**Written exercise**
Rewrite the rows below as a numbered list, leaving out any blank lines.
BEGIN Materials provided
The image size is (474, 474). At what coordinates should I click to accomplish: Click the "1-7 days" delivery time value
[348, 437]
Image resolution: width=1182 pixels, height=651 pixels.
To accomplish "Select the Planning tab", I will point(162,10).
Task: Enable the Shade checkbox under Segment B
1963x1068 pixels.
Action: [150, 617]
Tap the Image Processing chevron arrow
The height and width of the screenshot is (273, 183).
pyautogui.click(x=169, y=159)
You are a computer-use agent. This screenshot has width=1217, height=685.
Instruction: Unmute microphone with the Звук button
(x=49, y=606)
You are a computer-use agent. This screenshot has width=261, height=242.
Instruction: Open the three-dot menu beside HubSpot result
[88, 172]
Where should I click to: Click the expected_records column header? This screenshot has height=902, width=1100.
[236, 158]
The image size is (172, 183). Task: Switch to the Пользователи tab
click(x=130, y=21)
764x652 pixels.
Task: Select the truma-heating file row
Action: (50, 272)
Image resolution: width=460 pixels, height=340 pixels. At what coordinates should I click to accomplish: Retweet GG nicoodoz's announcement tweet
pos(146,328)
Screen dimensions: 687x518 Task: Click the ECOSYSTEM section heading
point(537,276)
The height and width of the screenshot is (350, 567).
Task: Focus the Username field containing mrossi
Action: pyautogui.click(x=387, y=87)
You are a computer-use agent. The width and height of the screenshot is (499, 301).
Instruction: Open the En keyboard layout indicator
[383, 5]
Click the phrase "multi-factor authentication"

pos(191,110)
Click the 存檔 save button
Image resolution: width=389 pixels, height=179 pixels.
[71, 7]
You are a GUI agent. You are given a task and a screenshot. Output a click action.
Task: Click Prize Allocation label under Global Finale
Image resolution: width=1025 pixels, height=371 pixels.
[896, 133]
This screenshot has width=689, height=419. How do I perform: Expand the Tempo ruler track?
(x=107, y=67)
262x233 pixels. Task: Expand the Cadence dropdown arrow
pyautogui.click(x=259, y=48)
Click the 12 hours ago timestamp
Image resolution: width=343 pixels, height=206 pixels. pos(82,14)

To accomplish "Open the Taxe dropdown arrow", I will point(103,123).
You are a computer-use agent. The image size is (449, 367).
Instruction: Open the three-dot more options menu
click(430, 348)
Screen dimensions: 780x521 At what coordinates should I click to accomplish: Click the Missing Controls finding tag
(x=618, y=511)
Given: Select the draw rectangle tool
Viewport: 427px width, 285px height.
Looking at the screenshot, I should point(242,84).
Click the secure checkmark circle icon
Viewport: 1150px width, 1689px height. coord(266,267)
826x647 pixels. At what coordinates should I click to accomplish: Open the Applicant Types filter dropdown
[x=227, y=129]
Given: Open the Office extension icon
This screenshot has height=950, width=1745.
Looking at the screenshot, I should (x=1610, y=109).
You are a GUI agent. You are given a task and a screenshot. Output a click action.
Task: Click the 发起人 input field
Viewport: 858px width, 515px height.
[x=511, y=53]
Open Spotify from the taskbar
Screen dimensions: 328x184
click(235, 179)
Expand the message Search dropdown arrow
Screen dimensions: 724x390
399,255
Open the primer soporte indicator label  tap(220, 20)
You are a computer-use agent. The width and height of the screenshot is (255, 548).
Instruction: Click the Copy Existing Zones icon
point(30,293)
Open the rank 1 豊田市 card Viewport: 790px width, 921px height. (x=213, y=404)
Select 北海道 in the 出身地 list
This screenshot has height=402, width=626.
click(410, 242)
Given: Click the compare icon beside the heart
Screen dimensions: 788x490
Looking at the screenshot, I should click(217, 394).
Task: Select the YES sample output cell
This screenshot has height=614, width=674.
END Materials provided
**Task output**
1. The image size is (474, 474). At what coordinates should I click to accomplish: Click the "1-7 days" delivery time value
2. [348, 437]
3. Image resolution: width=1182 pixels, height=651 pixels.
4. To accomplish "Select the Planning tab", I will point(162,10).
5. Task: Enable the Shade checkbox under Segment B
6. 1963x1068 pixels.
7. Action: [150, 617]
8. Tap the Image Processing chevron arrow
9. The height and width of the screenshot is (273, 183).
10. pyautogui.click(x=169, y=159)
11. You are a computer-use agent. This screenshot has width=1217, height=685.
12. Instruction: Unmute microphone with the Звук button
13. (x=49, y=606)
14. You are a computer-use agent. This screenshot has width=261, height=242.
15. Instruction: Open the three-dot menu beside HubSpot result
16. [88, 172]
17. Where should I click to: Click the expected_records column header? This screenshot has height=902, width=1100.
18. [236, 158]
19. The image size is (172, 183). Task: Switch to the Пользователи tab
20. click(x=130, y=21)
21. 764x652 pixels.
22. Task: Select the truma-heating file row
23. Action: (50, 272)
24. Image resolution: width=460 pixels, height=340 pixels. At what coordinates should I click to accomplish: Retweet GG nicoodoz's announcement tweet
25. pos(146,328)
26. Screen dimensions: 687x518 Task: Click the ECOSYSTEM section heading
27. point(537,276)
28. The height and width of the screenshot is (350, 567).
29. Task: Focus the Username field containing mrossi
30. Action: pyautogui.click(x=387, y=87)
31. You are a computer-use agent. The width and height of the screenshot is (499, 301).
32. Instruction: Open the En keyboard layout indicator
33. [383, 5]
34. Click the phrase "multi-factor authentication"
35. pos(191,110)
36. Click the 存檔 save button
37. Image resolution: width=389 pixels, height=179 pixels.
38. [71, 7]
39. You are a GUI agent. You are given a task and a screenshot. Output a click action.
40. Task: Click Prize Allocation label under Global Finale
41. Image resolution: width=1025 pixels, height=371 pixels.
42. [896, 133]
43. This screenshot has width=689, height=419. How do I perform: Expand the Tempo ruler track?
44. (x=107, y=67)
45. 262x233 pixels. Task: Expand the Cadence dropdown arrow
46. pyautogui.click(x=259, y=48)
47. Click the 12 hours ago timestamp
48. Image resolution: width=343 pixels, height=206 pixels. pos(82,14)
49. To accomplish "Open the Taxe dropdown arrow", I will point(103,123).
50. You are a computer-use agent. The image size is (449, 367).
51. Instruction: Open the three-dot more options menu
52. click(430, 348)
53. Screen dimensions: 780x521 At what coordinates should I click to accomplish: Click the Missing Controls finding tag
54. (x=618, y=511)
55. Given: Select the draw rectangle tool
56. Viewport: 427px width, 285px height.
57. Looking at the screenshot, I should point(242,84).
58. Click the secure checkmark circle icon
59. Viewport: 1150px width, 1689px height. coord(266,267)
60. 826x647 pixels. At what coordinates should I click to accomplish: Open the Applicant Types filter dropdown
61. [x=227, y=129]
62. Given: Open the Office extension icon
63. This screenshot has height=950, width=1745.
64. Looking at the screenshot, I should (x=1610, y=109).
65. You are a GUI agent. You are given a task and a screenshot. Output a click action.
66. Task: Click the 发起人 input field
67. Viewport: 858px width, 515px height.
68. [x=511, y=53]
69. Open Spotify from the taskbar
70. Screen dimensions: 328x184
71. click(235, 179)
72. Expand the message Search dropdown arrow
73. Screen dimensions: 724x390
74. 399,255
75. Open the primer soporte indicator label  tap(220, 20)
76. You are a computer-use agent. The width and height of the screenshot is (255, 548).
77. Instruction: Click the Copy Existing Zones icon
78. point(30,293)
79. Open the rank 1 豊田市 card Viewport: 790px width, 921px height. (x=213, y=404)
80. Select 北海道 in the 出身地 list
81. This screenshot has height=402, width=626.
82. click(410, 242)
83. Given: Click the compare icon beside the heart
84. Screen dimensions: 788x490
85. Looking at the screenshot, I should click(217, 394).
86. Task: Select the YES sample output cell
87. This screenshot has height=614, width=674.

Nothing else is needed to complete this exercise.